1.2.2 烟曲霉菌基因型分析 采用玻璃珠破壁法和真菌DNA提取试剂盒提取各菌株基因组DNA。从PDA斜面挑取活化后的烟曲霉菌落接种于SDB，置于摇床上于37 ℃、180 r/min培养48 h。4 000 r/min离心去后掉上清，往沉淀中加入1 mL真菌裂解液及6～8粒玻璃珠，漩涡混合仪持续震荡20 min后将裂解液转移至2 mL的EP管中，余下操作步骤按照试剂盒说明书进行。提取的烟曲霉基因组DNA用核酸浓度仪检测浓度及纯度。采用随机扩增DNA多态性(RAPD)基因分型技术获得受试菌株的RAPD指纹图并进行同源性聚类分析。经条件优化后的PCR反应体系总体积为50 μL，其中Premix Taq 25 μL，烟曲霉基因组DNA模板2 μL，引物R108(10 pmol/ mL)4 μL，灭菌蒸馏水19 μL。RAPD-PCR反应条件：94 ℃预变性5 min，94 ℃变性30 s，35 ℃退火1 min，72 ℃延伸2 min，共45个循环，最后72 ℃充分延伸10 min，4 ℃保存。取PCR产物10 μL，于含0.5 g/μL溴乙啶的1.5%琼脂糖中电泳(5 cm/V)，凝胶成像仪上观察分析条带。将凝胶成像仪上获取的DNA指纹图导入Crosschecker 2.91软件分析识别电泳条带，并核对及手工校正软件自动识别错误的条带，导出一个含有0和1数据矩阵的.NTS文件。将.NTS文件导入NTSYS pc 2.10软件计算相似系数，并用UPGMA法进行同源性聚类分析。

2 结果

2.1 药物敏感性 受试的31株烟曲霉对两性霉素B耐药率为25.8%，对伏立康唑、伊曲康唑的耐药率分别为3.2%、12.9%，无对卡泊芬净、米卡芬净耐药菌株，详见表1。

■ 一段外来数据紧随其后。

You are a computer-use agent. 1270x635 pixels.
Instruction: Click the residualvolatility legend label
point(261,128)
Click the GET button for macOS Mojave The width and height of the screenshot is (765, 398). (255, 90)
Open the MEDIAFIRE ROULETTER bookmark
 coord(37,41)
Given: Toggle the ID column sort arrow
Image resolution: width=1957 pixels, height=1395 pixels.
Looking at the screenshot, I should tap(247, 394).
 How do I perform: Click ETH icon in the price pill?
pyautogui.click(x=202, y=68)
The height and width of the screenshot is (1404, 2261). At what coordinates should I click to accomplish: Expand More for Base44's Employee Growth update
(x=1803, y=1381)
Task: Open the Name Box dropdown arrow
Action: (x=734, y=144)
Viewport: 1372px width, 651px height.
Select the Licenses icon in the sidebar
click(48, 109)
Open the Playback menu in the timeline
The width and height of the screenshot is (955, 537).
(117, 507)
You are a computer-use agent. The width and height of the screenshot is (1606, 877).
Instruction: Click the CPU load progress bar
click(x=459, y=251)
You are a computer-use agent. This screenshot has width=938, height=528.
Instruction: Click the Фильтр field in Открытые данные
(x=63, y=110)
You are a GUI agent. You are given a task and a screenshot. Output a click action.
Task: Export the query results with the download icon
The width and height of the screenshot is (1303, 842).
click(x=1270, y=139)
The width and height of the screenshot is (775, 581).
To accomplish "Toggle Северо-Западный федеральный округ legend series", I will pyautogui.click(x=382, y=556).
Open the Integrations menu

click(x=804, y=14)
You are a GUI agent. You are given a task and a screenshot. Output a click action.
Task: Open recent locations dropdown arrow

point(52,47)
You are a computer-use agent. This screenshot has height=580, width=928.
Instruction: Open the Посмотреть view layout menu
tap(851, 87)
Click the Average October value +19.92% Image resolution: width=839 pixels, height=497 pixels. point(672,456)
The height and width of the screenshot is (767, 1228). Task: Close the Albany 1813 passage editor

2.2 烟曲霉菌基因型及同源性 31株下呼吸道分离烟曲霉菌株经随机引物R108扩增，均可产生指纹图谱(分型率100%)，扩增DNA的片段数为1～7，最小片段约为200 bp，最大片段为2 000 bp，所有菌株在1 000 bp处均可产生特征性条带(见图1)。经NTSYS pc 2.10聚类分析，根据图谱情况及专业知识，以相似系数>0.8作为判定同型菌株的标准，31株菌分为A～J共10种基因型，其中B型10株，为主要流行型别；A型5株，E型3株，F型4株，C、H、I型各2株，D、G、J型各1株(见图2)。

图1 31株受试烟曲霉菌的RAPD指纹图谱

图2 31株受试烟曲霉菌的聚类分析树状图

3 讨论

三唑类药物伏立康唑、伊曲康唑，多烯类药物两性霉素B及其脂质体以及棘白菌素类药物卡泊芬净及米卡芬净等均为烟曲霉菌感染的主要治疗药物。近年来有报道已经出现烟曲霉菌交叉耐药及多重耐药菌株[6]。研究发现，烟曲霉菌若在感染者体内形成生物被膜，则菌体在胞外基质的包被下，对抗真菌药物的敏感性明显降低[4]，常规剂量常不能达到治疗效果。本研究31株受试烟曲霉菌对两性霉素B的耐药率为25.8%，与全球抗生素监测项目报道的28.6%[7]接近，主要是因为耐药菌株可在周围环境广泛存在并通过空气、接触、候鸟迁徙等途径向世界各地传播[8]。两性霉素B及其脂质体为传统治疗IPA等下呼吸道烟曲霉菌感染的首选药物，但不良反应较多且耐药率较高。目前多以不良反应相对较少、敏感性较好的三唑类药物，例如伏立康唑作为首选[9]。国内外文献报道烟曲霉菌对三唑类药物耐药率为0～6.0%[10]，本研究受试烟曲霉菌对伏立康唑、伊曲康唑耐药率分别为3.2%、16.1%，且三唑类耐药菌株MIC值处于中介或较低耐药水平，不存在交叉耐药菌株。伊曲康唑的耐药率偏高，可能是由于本地区部分基层医院以伊曲康唑进行预防性或经验性治疗有关，因此有必要对伊曲康唑药物敏感性进行动态监测。同时应规范基层医院抗真菌药物的使用，及时进行体外药敏试验以指导临床用药。本研究中31株受试菌株对卡泊芬净及米卡芬净的敏感率达100%，符合目前文献报道棘白菌素类耐药的烟曲霉菌株仅为极少数FKS1基因突变的实验菌株，尚未发现临床分离的耐药菌株[11]的结论，这可能与该类药物为近年刚上市的新药，价格相对昂贵，仅用于治疗危重或挽救不能耐受其他药物的IPA患者有关。棘白菌素类抗真菌药物毒性低，且不与其他抗真菌药物产生拮抗，因此在联合用药治疗下呼吸道烟曲霉菌感染方面具有很广阔的应用前景。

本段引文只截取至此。